Come accade sempre per figure tanto straordinarie, anche quella di Jobs – e ancor più della sua Apple – presenta però dei lati oscuri e Mike Daisey, coraggioso drammaturgo americano li evidenzia in un testo dinamico e acutamente critico.
Un tipo di teatro che si fa strumento di discussione viva e che ha suscitato notevoli reazioni polemiche: la Apple ha dovuto fare delle precisazioni, ma anche Daisey si è visto costretto a dare conto di alcune sue “interpretazioni artistiche” non proprio rispondenti al vero, tanto che il suo testo continua ad essere aggiornato e dettagliato. Grazie alla traduzione e all’adattamento di Enrico Luttmann e alla sensibilità di un regista attento al contemporaneo come Giampiero Solari, rimasto affascinato dal progetto Il tormento e l’estasi di Steve Jobs esordisce in Italia, prodotto dal Teatro Stabile del Friuli Venezia Giulia.

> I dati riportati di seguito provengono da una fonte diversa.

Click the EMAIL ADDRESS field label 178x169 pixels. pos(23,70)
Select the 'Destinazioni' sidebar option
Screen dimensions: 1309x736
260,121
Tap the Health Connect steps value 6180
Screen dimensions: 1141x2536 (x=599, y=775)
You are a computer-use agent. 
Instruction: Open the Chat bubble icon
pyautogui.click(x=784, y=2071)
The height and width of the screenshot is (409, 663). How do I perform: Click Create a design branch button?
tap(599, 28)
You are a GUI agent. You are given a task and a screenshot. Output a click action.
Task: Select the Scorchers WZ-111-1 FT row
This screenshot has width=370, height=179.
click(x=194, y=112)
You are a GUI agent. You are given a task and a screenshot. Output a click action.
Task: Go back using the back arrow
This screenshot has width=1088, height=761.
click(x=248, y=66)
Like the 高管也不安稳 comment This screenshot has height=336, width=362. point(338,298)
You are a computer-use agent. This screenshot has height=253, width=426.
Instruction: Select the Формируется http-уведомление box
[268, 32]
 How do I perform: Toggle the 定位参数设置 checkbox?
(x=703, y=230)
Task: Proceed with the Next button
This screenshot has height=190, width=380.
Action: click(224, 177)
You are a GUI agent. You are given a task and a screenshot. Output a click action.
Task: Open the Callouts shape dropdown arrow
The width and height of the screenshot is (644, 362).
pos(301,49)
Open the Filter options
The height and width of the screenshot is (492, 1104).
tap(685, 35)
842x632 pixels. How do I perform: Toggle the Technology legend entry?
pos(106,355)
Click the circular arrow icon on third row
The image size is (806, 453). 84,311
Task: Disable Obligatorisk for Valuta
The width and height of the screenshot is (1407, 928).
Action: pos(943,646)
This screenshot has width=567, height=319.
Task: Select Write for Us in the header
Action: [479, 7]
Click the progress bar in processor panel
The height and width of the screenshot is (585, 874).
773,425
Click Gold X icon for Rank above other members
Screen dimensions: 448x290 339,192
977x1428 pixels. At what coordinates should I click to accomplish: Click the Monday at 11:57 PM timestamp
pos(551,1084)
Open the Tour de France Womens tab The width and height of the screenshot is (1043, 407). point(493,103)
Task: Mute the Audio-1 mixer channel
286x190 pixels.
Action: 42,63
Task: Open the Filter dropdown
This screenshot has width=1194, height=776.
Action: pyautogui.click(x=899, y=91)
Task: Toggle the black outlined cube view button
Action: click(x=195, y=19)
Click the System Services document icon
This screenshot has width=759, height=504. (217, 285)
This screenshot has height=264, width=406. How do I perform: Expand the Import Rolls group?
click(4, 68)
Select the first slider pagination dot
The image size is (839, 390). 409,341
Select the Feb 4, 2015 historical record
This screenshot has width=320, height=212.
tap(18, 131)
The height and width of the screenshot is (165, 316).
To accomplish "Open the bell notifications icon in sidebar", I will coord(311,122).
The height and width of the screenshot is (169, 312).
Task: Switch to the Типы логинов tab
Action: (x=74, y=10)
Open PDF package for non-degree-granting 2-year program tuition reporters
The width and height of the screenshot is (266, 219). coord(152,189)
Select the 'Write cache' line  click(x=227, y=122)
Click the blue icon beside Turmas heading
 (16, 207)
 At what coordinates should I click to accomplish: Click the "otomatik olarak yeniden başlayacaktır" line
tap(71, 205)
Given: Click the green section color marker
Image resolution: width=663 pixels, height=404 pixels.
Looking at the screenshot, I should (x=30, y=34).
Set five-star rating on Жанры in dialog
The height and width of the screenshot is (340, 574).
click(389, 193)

Al carisma di Fulvio Falzarano, il compito di farsi tramite delle riflessioni di Daisey, che intreccia la luminosa epopea di Jobs alla rivelazione del profilo inquietante e taciuto del “prezzo” pagato per quella tecnologia che ha cambiato il mondo.
Daisey è un convinto “seguace del culto di Mac”: ripercorre entusiasta i traguardi di Jobs esternando – in un divertente contrappunto – le sue (e nostre) smanie per ogni nuova creazione con la “mela”.